To reduce latency for repetitive agent reads, Step 2 website analysis is now persisted to a per-user flat file in workspace:

- `workspace/workspace_<safe_user_id>/agent_context/step2_website_analysis.json`

**Read order for agents:**
1. Flat-file context (agent-only, fastest)
2. Relational database (`website_analyses`)
3. SIF semantic index retrieval

This preserves SIF intelligence workflows while giving agents deterministic, low-latency access to core onboarding context.
It also stores agent-optimized `quick_facts`, `retrieval_hints`, and full-fidelity raw payload blocks so both fast inference and deep-dive reasoning are supported.

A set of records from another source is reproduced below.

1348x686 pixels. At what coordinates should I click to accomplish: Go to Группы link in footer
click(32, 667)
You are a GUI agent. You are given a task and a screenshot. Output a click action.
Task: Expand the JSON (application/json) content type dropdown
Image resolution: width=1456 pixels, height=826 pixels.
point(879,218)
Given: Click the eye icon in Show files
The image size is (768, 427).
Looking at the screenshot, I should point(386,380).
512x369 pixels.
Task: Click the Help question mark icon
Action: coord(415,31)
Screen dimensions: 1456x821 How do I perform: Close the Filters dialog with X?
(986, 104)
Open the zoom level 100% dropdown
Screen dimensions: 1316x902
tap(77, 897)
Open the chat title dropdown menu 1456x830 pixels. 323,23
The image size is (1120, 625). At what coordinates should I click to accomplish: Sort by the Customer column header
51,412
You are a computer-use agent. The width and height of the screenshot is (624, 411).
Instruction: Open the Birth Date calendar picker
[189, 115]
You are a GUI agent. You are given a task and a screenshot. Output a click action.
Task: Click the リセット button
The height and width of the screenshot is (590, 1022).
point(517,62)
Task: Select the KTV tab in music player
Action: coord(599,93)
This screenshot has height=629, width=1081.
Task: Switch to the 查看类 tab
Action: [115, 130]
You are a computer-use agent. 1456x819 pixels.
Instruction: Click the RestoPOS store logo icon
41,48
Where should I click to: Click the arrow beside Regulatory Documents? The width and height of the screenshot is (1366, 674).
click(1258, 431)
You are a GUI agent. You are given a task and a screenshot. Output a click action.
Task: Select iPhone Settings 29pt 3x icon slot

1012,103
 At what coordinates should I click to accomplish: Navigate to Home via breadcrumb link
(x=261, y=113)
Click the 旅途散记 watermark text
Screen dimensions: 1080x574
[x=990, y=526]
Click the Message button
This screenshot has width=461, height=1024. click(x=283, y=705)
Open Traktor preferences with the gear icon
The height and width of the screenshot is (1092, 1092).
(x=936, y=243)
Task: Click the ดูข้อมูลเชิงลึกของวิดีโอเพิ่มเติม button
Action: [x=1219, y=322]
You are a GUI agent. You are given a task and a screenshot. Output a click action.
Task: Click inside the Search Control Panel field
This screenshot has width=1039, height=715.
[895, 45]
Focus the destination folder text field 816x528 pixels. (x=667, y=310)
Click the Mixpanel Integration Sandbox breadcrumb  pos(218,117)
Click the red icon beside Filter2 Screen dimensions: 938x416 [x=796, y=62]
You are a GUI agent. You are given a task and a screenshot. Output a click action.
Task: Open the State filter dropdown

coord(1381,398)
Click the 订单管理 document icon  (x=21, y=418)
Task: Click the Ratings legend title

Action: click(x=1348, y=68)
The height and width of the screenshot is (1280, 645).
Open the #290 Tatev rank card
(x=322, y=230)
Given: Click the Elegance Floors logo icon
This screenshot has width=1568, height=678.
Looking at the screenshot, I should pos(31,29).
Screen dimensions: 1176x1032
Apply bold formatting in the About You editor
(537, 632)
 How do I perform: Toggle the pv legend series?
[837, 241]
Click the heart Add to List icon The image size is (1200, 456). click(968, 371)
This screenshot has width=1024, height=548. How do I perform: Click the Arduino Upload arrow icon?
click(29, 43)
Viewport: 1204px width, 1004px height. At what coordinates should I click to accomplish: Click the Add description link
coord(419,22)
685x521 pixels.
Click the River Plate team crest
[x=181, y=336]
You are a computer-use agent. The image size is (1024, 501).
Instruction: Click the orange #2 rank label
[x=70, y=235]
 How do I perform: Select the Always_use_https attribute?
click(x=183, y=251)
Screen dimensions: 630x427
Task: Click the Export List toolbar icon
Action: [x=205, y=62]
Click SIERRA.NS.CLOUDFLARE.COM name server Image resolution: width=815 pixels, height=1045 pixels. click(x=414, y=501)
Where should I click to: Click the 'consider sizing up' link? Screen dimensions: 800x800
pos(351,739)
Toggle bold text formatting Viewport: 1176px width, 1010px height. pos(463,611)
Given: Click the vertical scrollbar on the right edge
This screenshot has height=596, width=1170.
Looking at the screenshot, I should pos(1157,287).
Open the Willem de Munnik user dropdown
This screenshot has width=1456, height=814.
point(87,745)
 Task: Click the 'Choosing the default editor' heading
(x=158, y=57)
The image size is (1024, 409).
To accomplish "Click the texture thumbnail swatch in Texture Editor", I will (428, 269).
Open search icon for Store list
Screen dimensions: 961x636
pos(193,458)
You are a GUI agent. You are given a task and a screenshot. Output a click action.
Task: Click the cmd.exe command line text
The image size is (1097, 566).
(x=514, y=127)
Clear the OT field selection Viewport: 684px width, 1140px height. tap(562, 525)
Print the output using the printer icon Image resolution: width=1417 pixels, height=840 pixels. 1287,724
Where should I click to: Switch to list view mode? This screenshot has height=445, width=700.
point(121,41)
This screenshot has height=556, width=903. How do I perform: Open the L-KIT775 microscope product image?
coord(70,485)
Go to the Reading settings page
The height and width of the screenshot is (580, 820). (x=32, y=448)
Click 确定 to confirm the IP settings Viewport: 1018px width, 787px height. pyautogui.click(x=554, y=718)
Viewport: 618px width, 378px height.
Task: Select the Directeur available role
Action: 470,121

Reference design docs: `docs/flat_file_context/STEP2_FLAT_FILE_CONTEXT_DESIGN.md`, `docs/flat_file_context/STEP3_FLAT_FILE_CONTEXT_DESIGN.md`, `docs/flat_file_context/STEP4_FLAT_FILE_CONTEXT_DESIGN.md`, `docs/flat_file_context/STEP5_FLAT_FILE_CONTEXT_DESIGN.md`, `docs/flat_file_context/FLAT_FILE_CONTEXT_FRAMEWORK_DESIGN.md`, `docs/flat_file_context/FLAT_FILE_CONTEXT_SECURITY_AND_ISOLATION.md`, and `docs/flat_file_context/FLAT_FILE_CONTEXT_PROGRESS_AND_QUICK_WINS.md`.